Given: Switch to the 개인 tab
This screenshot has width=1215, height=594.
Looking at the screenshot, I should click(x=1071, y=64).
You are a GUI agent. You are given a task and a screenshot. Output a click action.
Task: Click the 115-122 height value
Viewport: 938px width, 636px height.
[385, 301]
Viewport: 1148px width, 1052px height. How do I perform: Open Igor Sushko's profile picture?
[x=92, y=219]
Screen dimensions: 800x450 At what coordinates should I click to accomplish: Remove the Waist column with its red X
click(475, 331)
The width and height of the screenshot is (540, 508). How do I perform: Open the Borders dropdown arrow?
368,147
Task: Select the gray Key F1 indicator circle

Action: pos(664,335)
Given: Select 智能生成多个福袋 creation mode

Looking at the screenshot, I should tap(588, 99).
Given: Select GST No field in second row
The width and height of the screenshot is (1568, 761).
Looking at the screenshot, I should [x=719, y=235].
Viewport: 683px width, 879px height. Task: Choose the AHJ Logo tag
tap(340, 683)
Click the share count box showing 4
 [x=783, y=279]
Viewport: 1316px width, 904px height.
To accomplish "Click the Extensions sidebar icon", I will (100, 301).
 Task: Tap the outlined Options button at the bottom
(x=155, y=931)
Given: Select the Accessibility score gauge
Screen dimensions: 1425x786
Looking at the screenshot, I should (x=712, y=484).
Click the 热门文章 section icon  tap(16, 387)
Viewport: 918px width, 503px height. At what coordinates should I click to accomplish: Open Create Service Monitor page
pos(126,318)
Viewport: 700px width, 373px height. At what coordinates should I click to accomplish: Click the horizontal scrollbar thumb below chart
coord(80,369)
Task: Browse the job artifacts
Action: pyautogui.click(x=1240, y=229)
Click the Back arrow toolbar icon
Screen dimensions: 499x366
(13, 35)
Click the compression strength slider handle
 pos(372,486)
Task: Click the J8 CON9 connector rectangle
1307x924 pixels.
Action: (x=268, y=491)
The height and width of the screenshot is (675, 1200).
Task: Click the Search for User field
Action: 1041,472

(What you should do) Your answer must hold the line containing "Task: Tap the" and all lines after it in the entries above, exactly, and nothing else.

(The answer)
 Task: Tap the outlined Options button at the bottom
(x=155, y=931)
Given: Select the Accessibility score gauge
Screen dimensions: 1425x786
Looking at the screenshot, I should (x=712, y=484).
Click the 热门文章 section icon  tap(16, 387)
Viewport: 918px width, 503px height. At what coordinates should I click to accomplish: Open Create Service Monitor page
pos(126,318)
Viewport: 700px width, 373px height. At what coordinates should I click to accomplish: Click the horizontal scrollbar thumb below chart
coord(80,369)
Task: Browse the job artifacts
Action: pyautogui.click(x=1240, y=229)
Click the Back arrow toolbar icon
Screen dimensions: 499x366
(13, 35)
Click the compression strength slider handle
 pos(372,486)
Task: Click the J8 CON9 connector rectangle
1307x924 pixels.
Action: (x=268, y=491)
The height and width of the screenshot is (675, 1200).
Task: Click the Search for User field
Action: 1041,472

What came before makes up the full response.